Without structure, young adults may be more at risk for relapse of depression and failure-to-launch syndromes. We saw the mental health effects of being isolated during the pandemic; it is important not to allow similar patterns to develop during the summer months. Maladaptive summer habits can also make it harder to transition back to the regular day-to-day expectations of high school and college. Parents can help by encouraging the following:

  • Maintain appropriate sleep-wake cycles – It is easy to fall into a pattern of staying up late and sleeping throughout the day due to lack of morning obligations. While summer can be an opportunity to get a few hours of additional sleep, maintaining a regular morning routine is instrumental to mental health
  • Follow a healthy diet with regular physical exercise – While we all think we will be more active during the summer months, studies have shown that we can often become more sedentary. Without regularly scheduled exercise and meal times, it is easy to devolve into late-night take-out food and revert to simple deliveries from Uber Eats, Grub Hub and Door Dash. Be proactive about meal preparation and getting some regular physical activity, such as by joining a summer sports league, a fitness center, or just taking the family dog for regular walks.

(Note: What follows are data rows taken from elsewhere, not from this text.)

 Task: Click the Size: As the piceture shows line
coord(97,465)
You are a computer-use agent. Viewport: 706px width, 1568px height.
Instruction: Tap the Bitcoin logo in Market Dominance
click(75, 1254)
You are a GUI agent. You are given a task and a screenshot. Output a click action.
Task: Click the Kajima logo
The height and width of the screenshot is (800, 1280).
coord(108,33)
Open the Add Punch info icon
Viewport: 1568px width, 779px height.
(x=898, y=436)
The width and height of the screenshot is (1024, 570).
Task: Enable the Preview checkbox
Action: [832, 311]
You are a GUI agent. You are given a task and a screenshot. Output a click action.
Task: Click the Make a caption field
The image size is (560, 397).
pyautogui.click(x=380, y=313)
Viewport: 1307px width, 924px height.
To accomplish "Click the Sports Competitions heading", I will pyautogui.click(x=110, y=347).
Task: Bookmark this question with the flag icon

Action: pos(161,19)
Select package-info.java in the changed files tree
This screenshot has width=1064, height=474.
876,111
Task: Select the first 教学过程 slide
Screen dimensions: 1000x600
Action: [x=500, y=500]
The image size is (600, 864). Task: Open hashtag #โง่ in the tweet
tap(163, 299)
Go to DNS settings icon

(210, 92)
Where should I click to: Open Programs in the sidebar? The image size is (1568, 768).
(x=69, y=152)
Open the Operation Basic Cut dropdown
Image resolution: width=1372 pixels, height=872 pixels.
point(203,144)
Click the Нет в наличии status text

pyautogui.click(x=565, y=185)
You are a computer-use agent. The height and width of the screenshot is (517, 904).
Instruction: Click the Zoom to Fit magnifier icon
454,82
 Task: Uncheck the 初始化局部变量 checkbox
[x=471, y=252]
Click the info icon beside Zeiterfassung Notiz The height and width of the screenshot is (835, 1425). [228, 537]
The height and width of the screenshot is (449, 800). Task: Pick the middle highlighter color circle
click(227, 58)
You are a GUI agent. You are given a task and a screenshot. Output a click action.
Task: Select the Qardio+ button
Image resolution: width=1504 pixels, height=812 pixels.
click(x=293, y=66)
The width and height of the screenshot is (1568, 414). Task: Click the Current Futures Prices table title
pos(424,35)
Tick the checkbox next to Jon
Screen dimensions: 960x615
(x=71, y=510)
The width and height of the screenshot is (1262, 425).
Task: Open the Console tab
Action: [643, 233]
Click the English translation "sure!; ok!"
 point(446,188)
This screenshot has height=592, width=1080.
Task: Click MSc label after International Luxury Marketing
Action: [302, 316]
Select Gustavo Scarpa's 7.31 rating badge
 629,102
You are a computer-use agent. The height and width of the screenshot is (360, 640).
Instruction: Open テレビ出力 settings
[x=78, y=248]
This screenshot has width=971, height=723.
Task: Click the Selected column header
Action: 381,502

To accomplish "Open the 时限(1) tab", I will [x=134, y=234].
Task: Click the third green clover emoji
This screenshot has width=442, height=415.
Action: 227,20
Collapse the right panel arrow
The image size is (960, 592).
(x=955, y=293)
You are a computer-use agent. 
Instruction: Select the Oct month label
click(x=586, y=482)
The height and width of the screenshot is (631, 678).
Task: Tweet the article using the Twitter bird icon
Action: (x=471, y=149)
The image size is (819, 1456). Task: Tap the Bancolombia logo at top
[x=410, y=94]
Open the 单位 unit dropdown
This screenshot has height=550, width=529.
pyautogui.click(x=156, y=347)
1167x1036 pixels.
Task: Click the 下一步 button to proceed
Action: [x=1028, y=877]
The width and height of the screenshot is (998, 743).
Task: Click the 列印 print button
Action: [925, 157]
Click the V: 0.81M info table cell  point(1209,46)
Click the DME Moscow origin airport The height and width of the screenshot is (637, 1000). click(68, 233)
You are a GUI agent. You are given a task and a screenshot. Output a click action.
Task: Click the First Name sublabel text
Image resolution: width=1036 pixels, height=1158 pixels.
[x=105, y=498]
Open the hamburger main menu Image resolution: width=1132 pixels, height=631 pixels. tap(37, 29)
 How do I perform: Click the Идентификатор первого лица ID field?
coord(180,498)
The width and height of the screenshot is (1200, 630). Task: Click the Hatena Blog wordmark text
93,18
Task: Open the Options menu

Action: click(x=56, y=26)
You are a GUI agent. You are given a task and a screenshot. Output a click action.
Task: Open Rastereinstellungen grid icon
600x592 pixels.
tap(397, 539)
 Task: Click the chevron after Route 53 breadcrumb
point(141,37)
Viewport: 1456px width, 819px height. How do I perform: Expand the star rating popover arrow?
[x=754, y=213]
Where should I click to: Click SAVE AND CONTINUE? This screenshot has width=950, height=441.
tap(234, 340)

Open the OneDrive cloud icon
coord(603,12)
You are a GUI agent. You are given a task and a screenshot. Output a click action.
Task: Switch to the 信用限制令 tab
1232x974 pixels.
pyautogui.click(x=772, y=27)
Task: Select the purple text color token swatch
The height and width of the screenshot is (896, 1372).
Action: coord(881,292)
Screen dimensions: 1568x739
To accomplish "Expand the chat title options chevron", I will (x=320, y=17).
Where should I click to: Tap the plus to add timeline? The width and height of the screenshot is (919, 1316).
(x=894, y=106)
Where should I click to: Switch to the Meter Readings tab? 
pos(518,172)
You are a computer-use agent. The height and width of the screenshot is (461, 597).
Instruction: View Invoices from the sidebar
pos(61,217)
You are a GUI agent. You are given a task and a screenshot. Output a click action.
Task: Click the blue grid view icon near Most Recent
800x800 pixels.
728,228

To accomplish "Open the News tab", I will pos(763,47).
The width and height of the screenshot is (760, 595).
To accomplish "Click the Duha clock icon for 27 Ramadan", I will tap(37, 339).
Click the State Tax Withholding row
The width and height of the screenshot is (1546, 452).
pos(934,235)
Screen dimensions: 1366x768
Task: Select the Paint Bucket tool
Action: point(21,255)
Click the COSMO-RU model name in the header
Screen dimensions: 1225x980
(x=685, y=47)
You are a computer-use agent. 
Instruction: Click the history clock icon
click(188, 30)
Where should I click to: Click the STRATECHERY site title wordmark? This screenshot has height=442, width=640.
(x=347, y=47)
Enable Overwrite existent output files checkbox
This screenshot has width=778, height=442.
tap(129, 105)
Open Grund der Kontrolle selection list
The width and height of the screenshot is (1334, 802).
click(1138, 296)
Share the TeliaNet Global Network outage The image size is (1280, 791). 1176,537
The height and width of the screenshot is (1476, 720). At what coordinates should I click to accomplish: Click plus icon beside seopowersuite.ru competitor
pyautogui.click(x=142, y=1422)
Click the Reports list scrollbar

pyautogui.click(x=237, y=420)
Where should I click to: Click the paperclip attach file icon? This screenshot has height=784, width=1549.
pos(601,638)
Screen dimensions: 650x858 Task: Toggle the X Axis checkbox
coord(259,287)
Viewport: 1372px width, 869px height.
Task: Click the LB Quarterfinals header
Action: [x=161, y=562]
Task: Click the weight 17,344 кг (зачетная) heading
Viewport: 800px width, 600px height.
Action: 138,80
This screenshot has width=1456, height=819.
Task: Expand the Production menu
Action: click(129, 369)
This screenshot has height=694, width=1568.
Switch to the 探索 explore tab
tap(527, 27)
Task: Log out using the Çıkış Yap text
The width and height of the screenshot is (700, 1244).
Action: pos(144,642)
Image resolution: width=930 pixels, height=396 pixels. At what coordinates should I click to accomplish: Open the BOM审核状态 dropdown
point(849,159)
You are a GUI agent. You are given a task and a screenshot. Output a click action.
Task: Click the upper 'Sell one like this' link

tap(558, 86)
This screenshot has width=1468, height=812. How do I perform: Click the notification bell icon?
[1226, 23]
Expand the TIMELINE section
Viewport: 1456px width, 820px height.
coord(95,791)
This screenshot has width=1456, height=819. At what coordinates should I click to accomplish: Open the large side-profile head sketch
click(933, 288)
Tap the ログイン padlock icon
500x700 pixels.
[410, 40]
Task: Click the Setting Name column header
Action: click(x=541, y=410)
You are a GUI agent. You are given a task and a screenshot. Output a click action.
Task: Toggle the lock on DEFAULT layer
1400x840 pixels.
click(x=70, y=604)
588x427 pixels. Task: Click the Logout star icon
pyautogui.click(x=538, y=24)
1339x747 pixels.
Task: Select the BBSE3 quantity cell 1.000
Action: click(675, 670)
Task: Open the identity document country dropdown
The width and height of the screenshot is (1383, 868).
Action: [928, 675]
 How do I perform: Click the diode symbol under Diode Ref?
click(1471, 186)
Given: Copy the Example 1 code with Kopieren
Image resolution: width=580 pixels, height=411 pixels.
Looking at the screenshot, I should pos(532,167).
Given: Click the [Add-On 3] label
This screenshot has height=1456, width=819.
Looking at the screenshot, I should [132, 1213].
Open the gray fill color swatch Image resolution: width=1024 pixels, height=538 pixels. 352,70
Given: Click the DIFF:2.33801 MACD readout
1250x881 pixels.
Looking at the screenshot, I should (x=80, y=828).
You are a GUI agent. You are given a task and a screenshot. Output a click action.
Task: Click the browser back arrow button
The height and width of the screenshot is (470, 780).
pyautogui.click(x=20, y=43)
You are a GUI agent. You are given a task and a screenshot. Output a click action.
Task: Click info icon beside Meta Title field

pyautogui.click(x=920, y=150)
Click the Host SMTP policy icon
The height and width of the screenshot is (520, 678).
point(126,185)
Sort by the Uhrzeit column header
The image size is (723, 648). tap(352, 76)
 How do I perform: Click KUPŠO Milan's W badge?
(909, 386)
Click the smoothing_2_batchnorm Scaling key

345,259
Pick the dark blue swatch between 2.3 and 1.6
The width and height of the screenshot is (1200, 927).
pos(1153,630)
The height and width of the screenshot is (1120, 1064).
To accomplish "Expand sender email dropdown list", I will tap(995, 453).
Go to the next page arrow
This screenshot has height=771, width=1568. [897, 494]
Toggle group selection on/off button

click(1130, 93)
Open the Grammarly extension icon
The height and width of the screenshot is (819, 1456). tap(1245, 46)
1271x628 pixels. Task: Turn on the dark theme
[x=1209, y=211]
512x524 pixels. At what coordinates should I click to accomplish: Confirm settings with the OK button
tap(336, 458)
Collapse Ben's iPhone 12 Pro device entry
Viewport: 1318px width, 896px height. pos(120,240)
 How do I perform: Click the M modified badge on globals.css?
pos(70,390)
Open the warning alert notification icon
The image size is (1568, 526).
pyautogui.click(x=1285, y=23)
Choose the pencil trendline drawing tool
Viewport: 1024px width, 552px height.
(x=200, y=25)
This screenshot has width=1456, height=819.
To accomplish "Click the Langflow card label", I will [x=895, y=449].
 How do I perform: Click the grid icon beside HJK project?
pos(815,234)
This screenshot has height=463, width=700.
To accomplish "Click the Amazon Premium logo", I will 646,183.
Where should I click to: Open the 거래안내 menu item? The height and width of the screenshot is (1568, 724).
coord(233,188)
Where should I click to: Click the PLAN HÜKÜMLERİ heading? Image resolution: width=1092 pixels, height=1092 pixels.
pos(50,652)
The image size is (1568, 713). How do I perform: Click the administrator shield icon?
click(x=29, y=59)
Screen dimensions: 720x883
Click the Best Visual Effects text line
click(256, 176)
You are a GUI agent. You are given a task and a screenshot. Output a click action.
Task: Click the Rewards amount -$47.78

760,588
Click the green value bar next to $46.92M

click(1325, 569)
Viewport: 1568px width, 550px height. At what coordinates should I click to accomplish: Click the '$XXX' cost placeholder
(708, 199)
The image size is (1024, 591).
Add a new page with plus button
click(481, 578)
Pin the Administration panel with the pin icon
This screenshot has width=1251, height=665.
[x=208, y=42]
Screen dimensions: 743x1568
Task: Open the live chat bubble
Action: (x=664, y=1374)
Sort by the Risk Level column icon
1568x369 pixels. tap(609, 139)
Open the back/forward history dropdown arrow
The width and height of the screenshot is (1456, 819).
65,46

  • Continue appropriate mental health treatment, including regular counseling and medication management – Many may feel that summer is a time to disengage from their treatment, however, it is more important to maintain this structure and attention to mental health and wellness. Nearly all students experience a change in schedule and a disruption to their day-to-day lives, and a loss of regular check-ins with teachers, peers, and advisors.
  • Continue to stay in touch with friends and family members – Take trips and vacations where you can with family and friends. Busy schedules during the year can make it difficult to connect with our loved ones, and it is important to maintain quality contact. Make an effort to re-connect.
  • Find a part-time job or internship – Earning some money while also building important executive functioning skills through a structured job is great! Internships can also be more in line with long-term career goals. Working during the summer provides important life experience.
  • Volunteer for a local organization – If you are passionate about a particular social or political cause, you can partner with people in your community to make a difference. Working with animals can also be quite relaxing.
  • Take a summer course – There are all kinds of different classes including at local community colleges and Parks and Rec organizations. This could range from cooking and gardening to computer programming/coding, and building foreign language skills.

In summary, if we stay engaged and maintain important structure over the summer with healthy routines, it can be a wonderful time for rest and productivity! We can make the most out of it and enjoy this beautiful season.